Yapılan araştırmaklara göre,dünyada milyonlarca müşteri için doğrudan satış yoluyla alışveriş etmek her geçen gün daha da cazip hale geliyor. Bunun en büyük nedeni ise şöyle açıklanıyor: “Tüketiciler, ürünler hakkında detaylı bilgiye sahip satış temsilcileri ile bire bir kişisel ilişki kurarak alışveriş yapmaktan zevk alıyorlar. Diğer alışveriş mecralarında kolay kolay rastlayamayacakları hizmet kalitesine, ürün alternatifine ve sosyal iletişime, doğrudan satış sistemi ile çok rahat sahip olabiliyorlar.” Doğrudan satış sektörü içindeki satış temsilcilerinin profiline baktığımızda, çoğunluğun kadınlardan oluştuğunu görüyoruz. Yaş ortalaması çoğunlukla 25-49 arasında. Özellikle zamanının büyük çoğunluğunu evde geçiren kadınlarımız için ekonomik bağımsızlık ve sosyalleşme imkanı sağlaması, doğrudan satışı bayanlar arasında cazip kılıyor.

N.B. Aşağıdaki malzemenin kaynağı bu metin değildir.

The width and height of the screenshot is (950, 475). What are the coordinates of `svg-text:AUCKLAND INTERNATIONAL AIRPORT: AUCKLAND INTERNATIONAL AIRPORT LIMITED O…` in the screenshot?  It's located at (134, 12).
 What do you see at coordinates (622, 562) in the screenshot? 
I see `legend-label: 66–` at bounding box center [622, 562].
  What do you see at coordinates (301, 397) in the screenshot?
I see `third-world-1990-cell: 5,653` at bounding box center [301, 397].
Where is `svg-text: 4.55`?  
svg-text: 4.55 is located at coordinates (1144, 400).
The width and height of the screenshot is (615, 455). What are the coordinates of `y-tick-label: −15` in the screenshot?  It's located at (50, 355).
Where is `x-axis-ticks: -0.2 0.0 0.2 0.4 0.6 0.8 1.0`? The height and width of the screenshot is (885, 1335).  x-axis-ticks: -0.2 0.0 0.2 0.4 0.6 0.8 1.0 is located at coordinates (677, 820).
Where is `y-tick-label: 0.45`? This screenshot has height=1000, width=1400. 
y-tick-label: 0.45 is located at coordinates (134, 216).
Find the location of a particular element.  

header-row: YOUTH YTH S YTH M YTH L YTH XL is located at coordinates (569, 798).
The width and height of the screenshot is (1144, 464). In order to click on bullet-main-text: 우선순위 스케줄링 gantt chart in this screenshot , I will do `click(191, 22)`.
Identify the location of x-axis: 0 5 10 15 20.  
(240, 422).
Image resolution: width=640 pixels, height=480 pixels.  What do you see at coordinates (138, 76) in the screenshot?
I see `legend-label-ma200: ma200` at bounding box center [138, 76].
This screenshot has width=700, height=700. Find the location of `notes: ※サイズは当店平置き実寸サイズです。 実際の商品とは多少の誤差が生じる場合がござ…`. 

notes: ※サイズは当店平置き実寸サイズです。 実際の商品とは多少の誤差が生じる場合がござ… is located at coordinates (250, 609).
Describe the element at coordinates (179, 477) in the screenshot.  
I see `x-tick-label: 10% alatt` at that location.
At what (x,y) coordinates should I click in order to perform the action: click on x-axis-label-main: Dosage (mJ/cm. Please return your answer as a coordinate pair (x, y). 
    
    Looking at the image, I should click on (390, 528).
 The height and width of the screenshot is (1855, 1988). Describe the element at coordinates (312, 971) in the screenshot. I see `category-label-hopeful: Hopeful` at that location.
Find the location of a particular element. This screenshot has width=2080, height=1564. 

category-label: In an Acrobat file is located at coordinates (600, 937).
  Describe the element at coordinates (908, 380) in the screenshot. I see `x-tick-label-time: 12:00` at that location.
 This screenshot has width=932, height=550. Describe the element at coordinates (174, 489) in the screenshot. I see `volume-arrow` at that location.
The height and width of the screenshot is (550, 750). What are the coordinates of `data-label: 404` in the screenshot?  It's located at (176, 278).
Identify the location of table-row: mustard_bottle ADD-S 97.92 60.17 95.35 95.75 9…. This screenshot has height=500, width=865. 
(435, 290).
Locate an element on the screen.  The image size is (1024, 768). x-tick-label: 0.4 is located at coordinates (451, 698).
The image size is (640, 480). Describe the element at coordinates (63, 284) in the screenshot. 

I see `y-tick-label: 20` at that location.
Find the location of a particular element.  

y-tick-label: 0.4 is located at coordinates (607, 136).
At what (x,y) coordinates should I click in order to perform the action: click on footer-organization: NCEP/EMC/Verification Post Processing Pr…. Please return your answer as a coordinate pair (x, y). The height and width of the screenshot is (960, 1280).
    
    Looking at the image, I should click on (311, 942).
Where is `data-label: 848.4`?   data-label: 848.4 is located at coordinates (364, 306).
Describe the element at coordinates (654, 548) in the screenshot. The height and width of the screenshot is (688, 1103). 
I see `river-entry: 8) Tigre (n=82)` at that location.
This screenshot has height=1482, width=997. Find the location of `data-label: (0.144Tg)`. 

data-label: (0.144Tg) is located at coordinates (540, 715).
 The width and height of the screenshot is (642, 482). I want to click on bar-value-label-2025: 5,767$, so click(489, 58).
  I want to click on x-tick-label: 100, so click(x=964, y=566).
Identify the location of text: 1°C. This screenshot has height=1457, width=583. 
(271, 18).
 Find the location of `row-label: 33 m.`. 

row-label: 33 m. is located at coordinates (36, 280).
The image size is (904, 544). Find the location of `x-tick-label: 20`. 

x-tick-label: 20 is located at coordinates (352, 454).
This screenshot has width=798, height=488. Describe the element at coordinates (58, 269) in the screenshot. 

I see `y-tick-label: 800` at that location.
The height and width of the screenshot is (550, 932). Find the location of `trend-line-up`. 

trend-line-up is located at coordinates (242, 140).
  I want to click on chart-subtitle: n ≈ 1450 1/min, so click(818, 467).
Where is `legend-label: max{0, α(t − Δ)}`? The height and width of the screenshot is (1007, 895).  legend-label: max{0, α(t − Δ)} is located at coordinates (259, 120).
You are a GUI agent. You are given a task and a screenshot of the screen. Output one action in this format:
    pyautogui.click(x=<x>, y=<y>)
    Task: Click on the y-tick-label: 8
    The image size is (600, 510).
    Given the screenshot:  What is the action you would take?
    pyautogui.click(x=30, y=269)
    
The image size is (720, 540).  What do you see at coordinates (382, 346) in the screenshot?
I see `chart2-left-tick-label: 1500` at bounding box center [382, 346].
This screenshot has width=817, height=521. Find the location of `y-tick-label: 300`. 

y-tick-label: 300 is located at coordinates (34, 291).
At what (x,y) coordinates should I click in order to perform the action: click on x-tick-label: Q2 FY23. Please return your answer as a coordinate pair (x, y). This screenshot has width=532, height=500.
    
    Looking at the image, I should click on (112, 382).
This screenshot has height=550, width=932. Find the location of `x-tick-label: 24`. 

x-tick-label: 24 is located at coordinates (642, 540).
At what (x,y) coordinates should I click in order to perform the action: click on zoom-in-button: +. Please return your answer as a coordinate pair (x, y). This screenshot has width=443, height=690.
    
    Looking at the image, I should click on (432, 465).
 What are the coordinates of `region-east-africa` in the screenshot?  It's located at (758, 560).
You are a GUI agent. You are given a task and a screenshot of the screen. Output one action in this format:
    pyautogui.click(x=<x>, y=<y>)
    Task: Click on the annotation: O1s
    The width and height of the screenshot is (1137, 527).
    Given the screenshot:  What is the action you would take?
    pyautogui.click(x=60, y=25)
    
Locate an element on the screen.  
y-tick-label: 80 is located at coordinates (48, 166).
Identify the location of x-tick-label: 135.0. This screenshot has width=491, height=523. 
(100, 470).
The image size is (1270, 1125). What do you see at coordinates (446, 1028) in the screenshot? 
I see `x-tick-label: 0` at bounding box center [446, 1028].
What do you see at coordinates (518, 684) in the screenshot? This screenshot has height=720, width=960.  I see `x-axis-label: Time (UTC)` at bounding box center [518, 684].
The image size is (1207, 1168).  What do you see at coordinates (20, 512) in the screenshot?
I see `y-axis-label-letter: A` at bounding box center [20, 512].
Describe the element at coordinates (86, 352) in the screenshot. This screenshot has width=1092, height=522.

Yoğun bir eğitim programından geçirilen bağımsız satış temsilcileri; ürünleri, evlerinde, iş yerlerinde veya sosyal çevrelerde tanıtarak müşterilerine ulaştırıyorlar.

Gençlere pazarlama alanında önerileriniz var mı?

Pazarlamaya giriş yapacak olan genç meslektaşlarıma tavsiyem; dünya görüşlerini en yukarıda tutmaları, küresel ekonomileri yakından izlemeleri, en başta da, kendi ülkemizdeki tüketici profillerini; özellikle de %65'in üzerini kapsayan 20-35 yaş arası kuşağın tüketim eğilimlerini yakından izlemeleri olacaktır.

Bu arada söylemeden geçemeyeceğim, her ne kadar ‘pazarlama’ yeni mezunların birçoğunun tercihi gibi gözükse de, satış, insan kaynakları, finans gibi başka fonksiyonlarda da çok cazip bir kariyer izlemeleri mümkün.